Dressed in full bishop's regalia, including a "button blanket" depicting an eagle, a wolf, a raven and a killer whale, MacDonald acknowledges he shocked some passengers. "People aren't used to seeing somebody dressed like that, especially at seven o'clock in the morning," said MacDonald in a statement to press.

According to Bishop Patrick Yu, who handed out tokens at Agincourt GO station, ACoC's giveaway gambit might not result in more people going to church. "The success isn't how many people come," said Yu to the Toronto diocesan website, "it's how many people do the inviting."

Others are less optimistic. "Is this Halloween?" remarked one commuter.

NASA scientists predict that ACoC, or similar space debris will fall to earth on Friday, but that's one chance in thousands. "We take in about 450,000 observations per day, and that helps us track the 22,000 space objects that we track currently. The small Anglican Church of Canada is one of them," said Major Michael Duncan at the Defense Department.

Experts are unsure as to whether ACoC's efforts to boost value in time for Back to Church Sunday will coincide with the tiny ecclesial body's possible re-entry into earth atmosphere.

ACoC leader, Fred Hiltz, was unavailable for comment.




lukeya said...

Thanks goodness I drive to work.....

David said...

Actually, the last I heard, the ACoC had broken free of the earth's gravitational pull and was headed full speed ahead to the Diffuse Nebular.

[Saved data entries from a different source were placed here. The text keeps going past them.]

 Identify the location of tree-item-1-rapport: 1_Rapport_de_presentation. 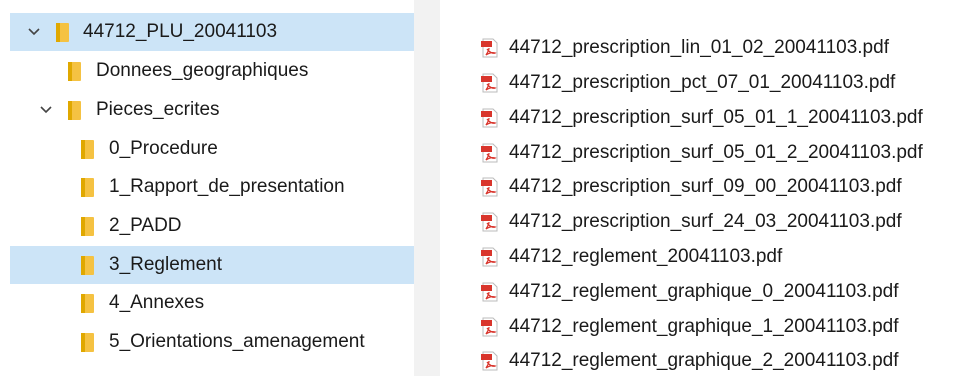
(212, 187).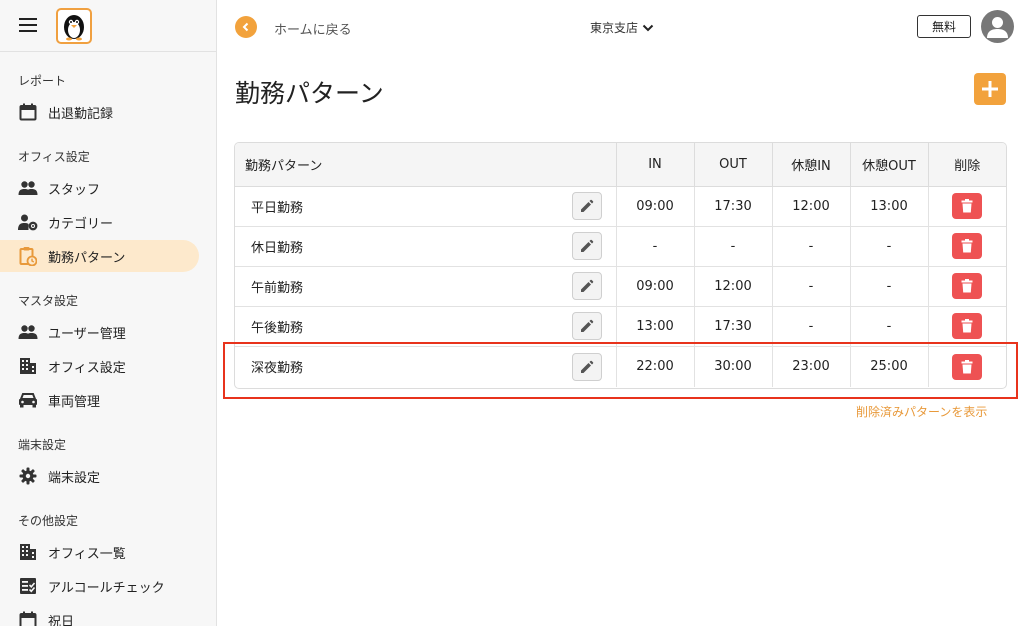 The image size is (1024, 626). I want to click on back-to-home-link: ホームに戻る, so click(313, 28).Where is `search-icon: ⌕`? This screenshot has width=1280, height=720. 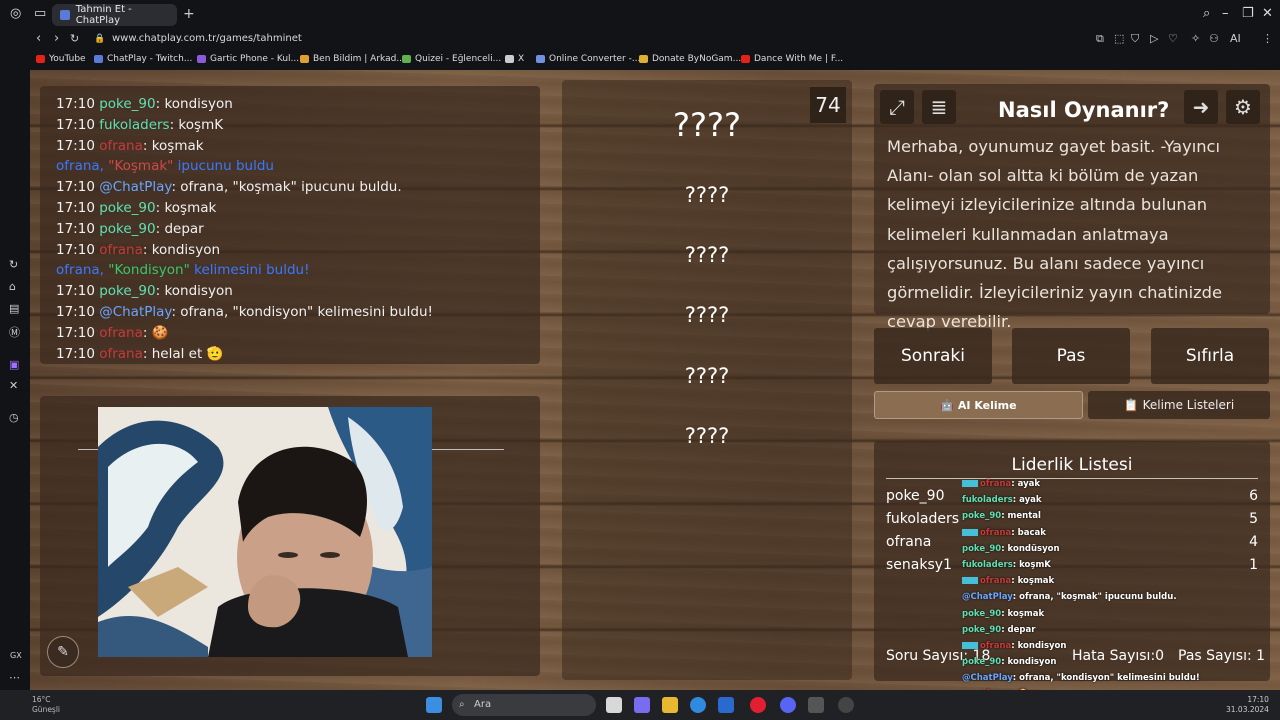 search-icon: ⌕ is located at coordinates (1206, 14).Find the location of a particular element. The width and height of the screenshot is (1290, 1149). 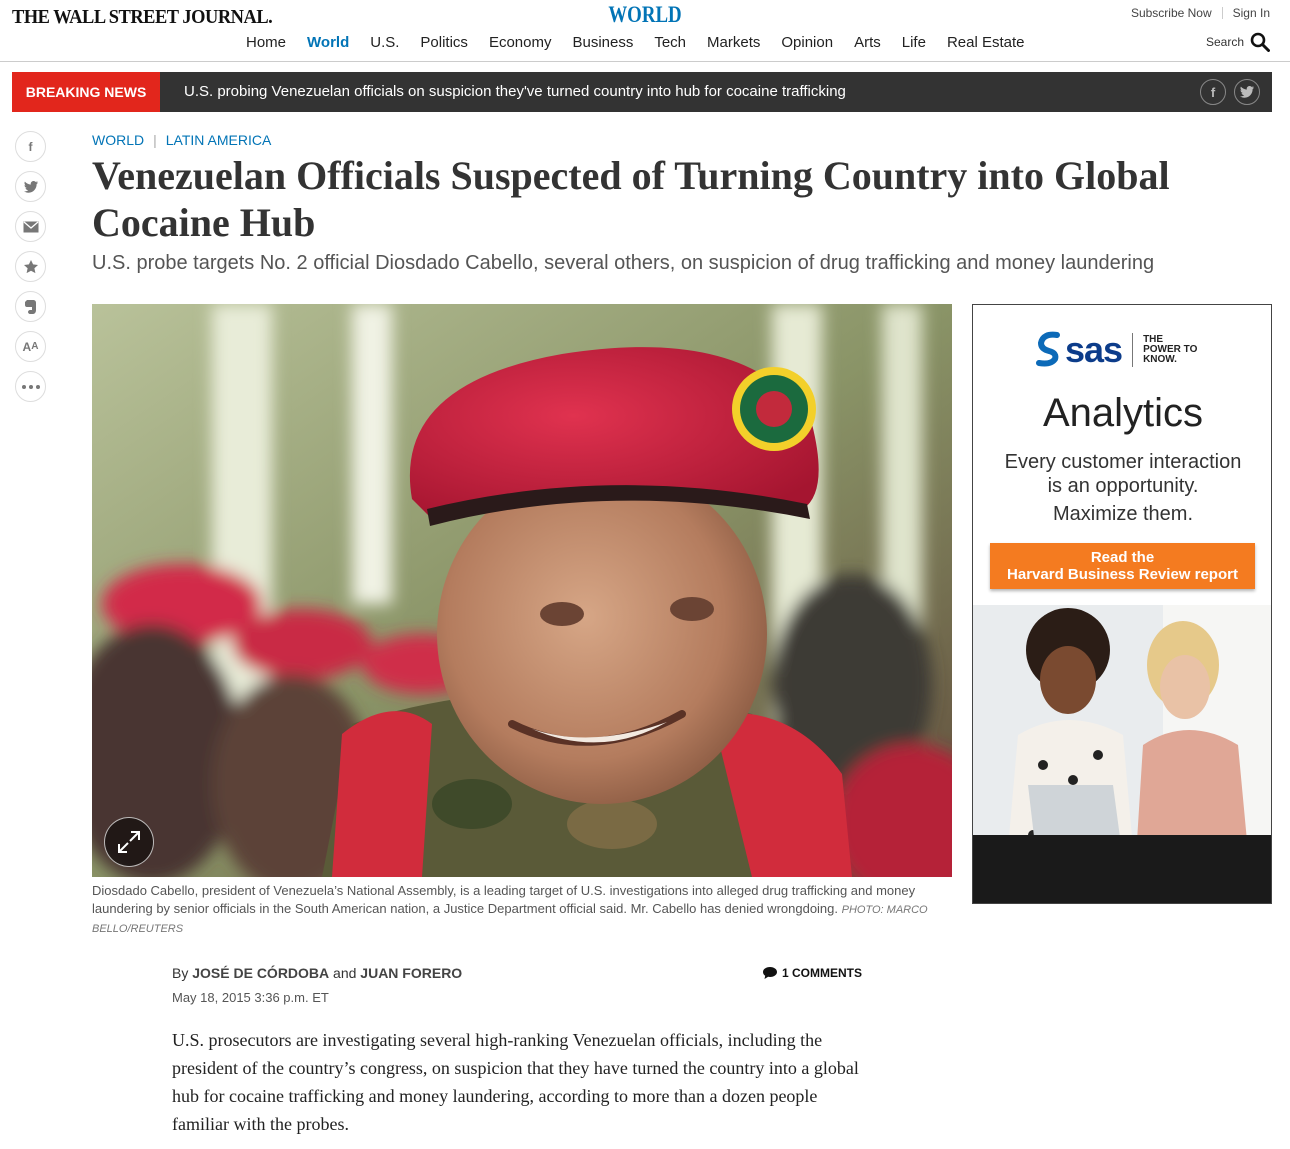

author-link: JUAN FORERO is located at coordinates (411, 973).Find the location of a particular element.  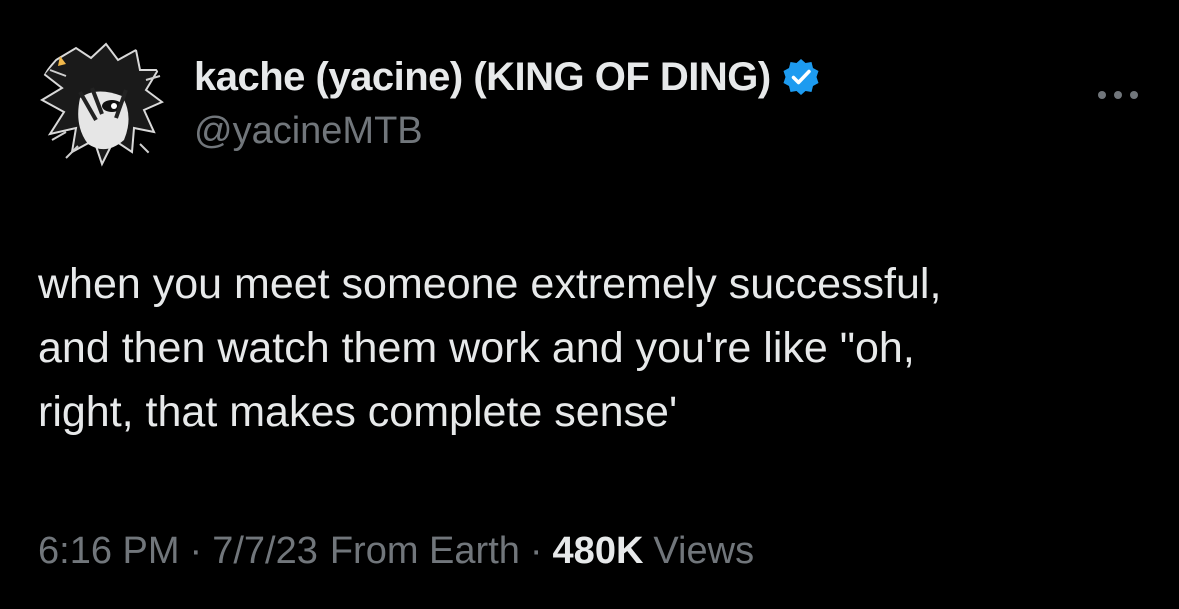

Or maybe I've got that confused with the Diverse Nebular.

LSP said...

Lukeya, you were very fortunate to miss them...

LSP said...

The vote's still out David.

Some experts, like yourself, feel that ACoC is heading into the icy vastness of deep space.

I must admit that I'm inclined towards that view.

Others feel that "Spaceship Hiltz" is mindlessly circling the earth in a decaying orbit.

I'll be interested to see whether or not the diminutive ecclesial body does, in fact, end up in the Diverse Nebular. Then again, perhaps it will simply be sucked into a black hole and disappear into another universe entirely?